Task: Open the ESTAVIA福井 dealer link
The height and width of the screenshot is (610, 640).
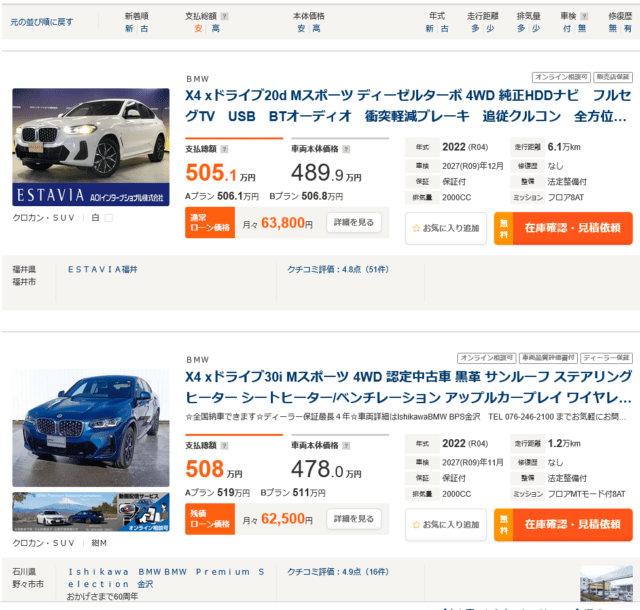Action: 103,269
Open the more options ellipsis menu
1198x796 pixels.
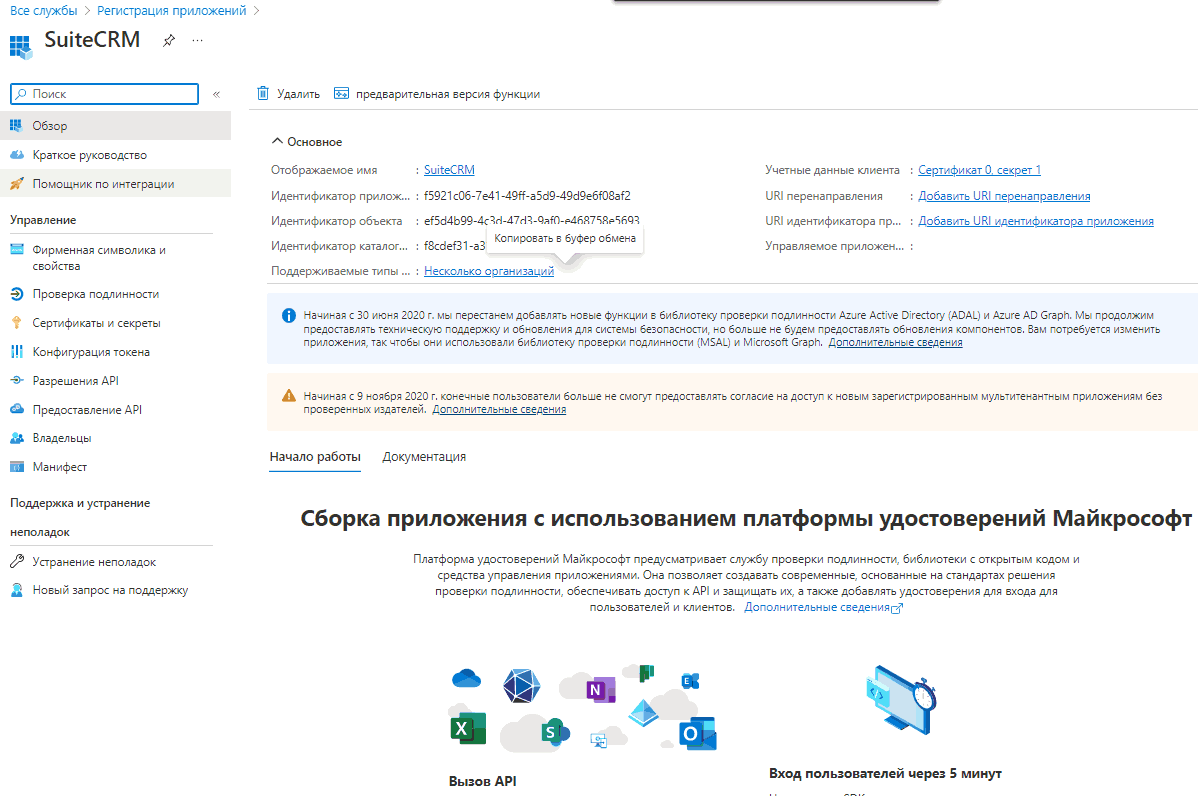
= = = = = = =
■ Exercise objective
Without any pictures, restate word for word only the lines from the one with "The height and" through the end of the listing.

■ Output for this exercise
The height and width of the screenshot is (610, 640).
Action: 103,269
Open the more options ellipsis menu
1198x796 pixels.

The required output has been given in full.